Lawson D, Samanta S, Magee P T, Gregonis D E
Department of Anesthesiology, University of Virginia Health Sciences Center, Charlottesville 22908.
J Clin Monit. 1993 Sep;9(4):241-51. doi: 10.1007/BF02886694.
The purpose of this study was to assess in the clinical setting the reliability and long-term stability of Raman spectroscopy as implemented in the RASCAL multiple gas analyzer, and to describe/analyze failure modes that manifest in regular use.
Twenty-one RASCAL analyzers were tested for accuracy and precision. Without any prior external calibration or alignment, all gas analyzers were systematically tested over a consecutive 36-hour period with standard gas mixtures. Data were analyzed by evaluating the difference between the predicted value and observed value (bias residual) as reported by each RASCAL: All service data (29 months) also were analyzed for information on durability and failure modes.
The RASCAL exhibited a significant tendency to overread high concentrations of agent (isoflurane/enflurane); 4 of 16 instruments misread an agent by more than +/- 0.30%. Four of 16 instruments could not properly identify volatile agents in low concentrations (0.31 vol%). Inventory records show that water contamination led to the replacement of gas sample sets an average of 1.5 +/- 1.2 times per case over the 29-month period. Although many instruments had not been externally calibrated for over 63 days, linearity proved acceptable for CO2, O2, N2O, and N2. A rationale for instrument behavior and major failure modes, based on the instrument design, was developed.
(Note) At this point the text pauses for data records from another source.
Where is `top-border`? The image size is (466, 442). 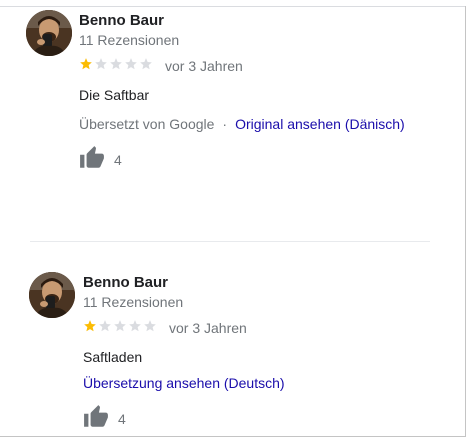 top-border is located at coordinates (233, 6).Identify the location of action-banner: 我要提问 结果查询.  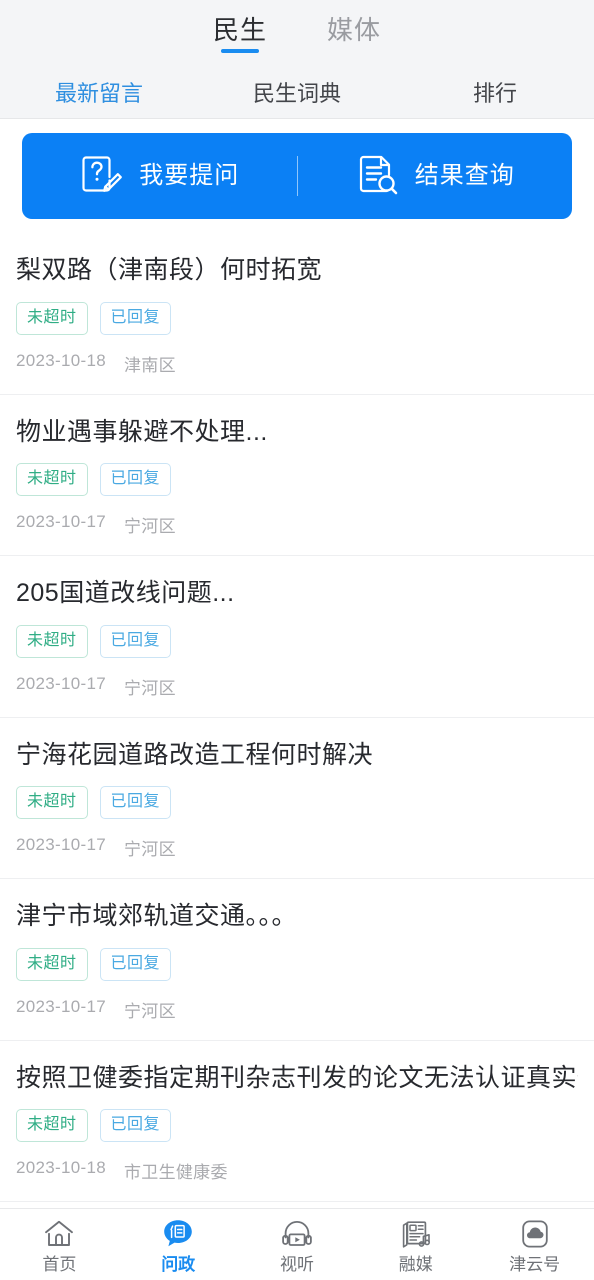
(297, 176).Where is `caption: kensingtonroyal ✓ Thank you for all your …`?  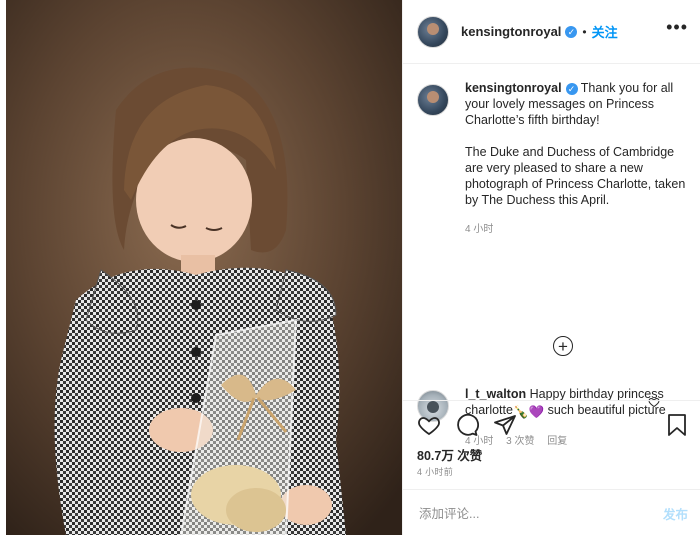
caption: kensingtonroyal ✓ Thank you for all your … is located at coordinates (554, 159). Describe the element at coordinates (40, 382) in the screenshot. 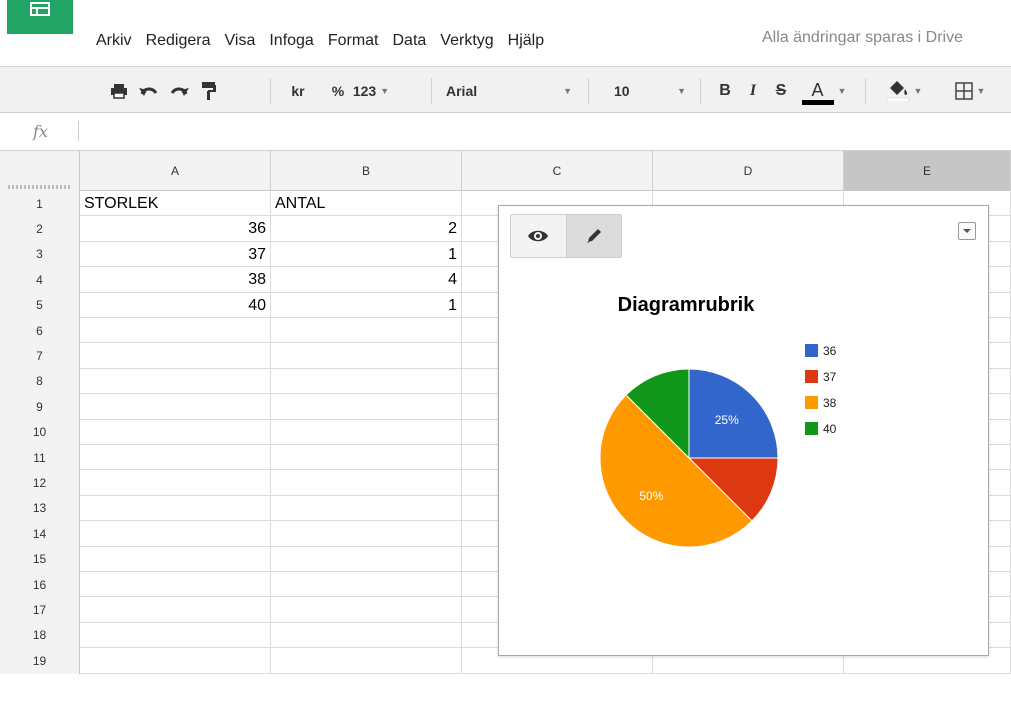

I see `row-header: 8` at that location.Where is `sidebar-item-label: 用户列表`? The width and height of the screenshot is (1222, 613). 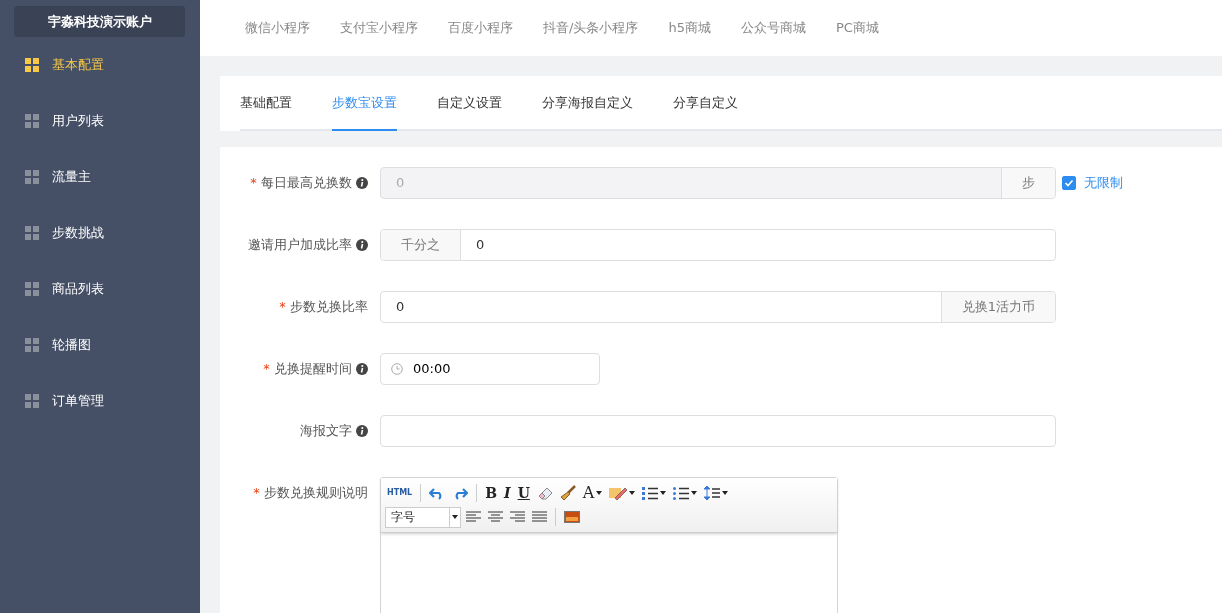
sidebar-item-label: 用户列表 is located at coordinates (78, 122).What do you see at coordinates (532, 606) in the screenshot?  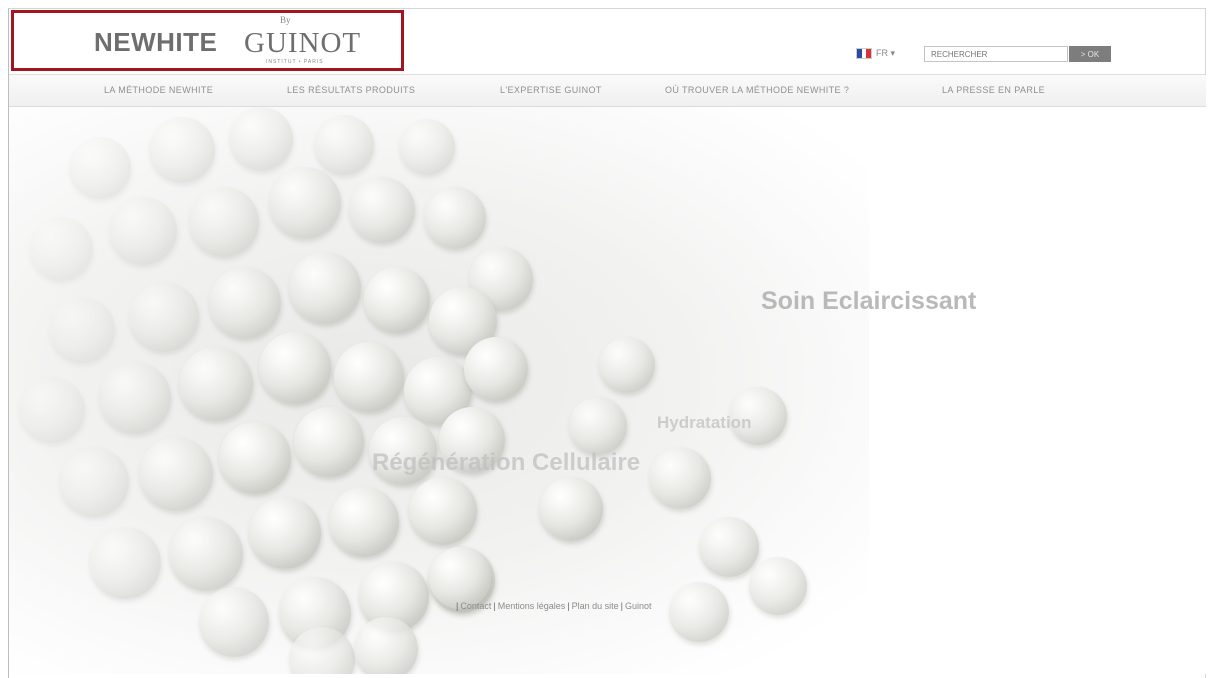 I see `footer-link-mentions-legales: Mentions légales` at bounding box center [532, 606].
The manufacturer's suggested calibration intervals (30 days) were found to be more than adequate for reliable gas analysis using Raman spectroscopy. Without the benefit of frequent calibrations and as time passes, volatile agent quantification can be expected to drift significantly upward.
本研究旨在评估RASCAL多气体分析仪中所采用的拉曼光谱技术在临床环境中的可靠性和长期稳定性,并描述/分析在常规使用中出现的故障模式。
对21台RASCAL分析仪进行准确性和精密度测试。在没有任何预先外部校准或校准的情况下,所有气体分析仪均使用标准气体混合物在连续36小时内进行系统测试。通过评估每个RASCAL报告的预测值与观测值之间的差异(偏差残差)来分析数据:还分析了所有服务数据(29个月)以获取有关耐用性和故障模式的信息。
RASCAL在读取高浓度药剂(异氟烷/安氟醚)时存在明显的高估倾向;16台仪器中有4台对药剂的误读超过±0.30%。16台仪器中有4台无法正确识别低浓度(0.31 vol%)的挥发性药剂。库存记录显示,在29个月的时间里,水污染导致每个案例平均更换气体样本组1.5±1.2次。尽管许多仪器超过63天未进行外部校准,但二氧化碳、氧气、一氧化二氮和氮气的线性度仍被证明是可接受的。基于仪器设计,阐述了仪器行为和主要故障模式的原理。
发现制造商建议的校准间隔(30天)对于使用拉曼光谱进行可靠的气体分析来说绰绰有余。在没有频繁校准的情况下,随着时间的推移,挥发性药剂的定量预计会显著向上漂移。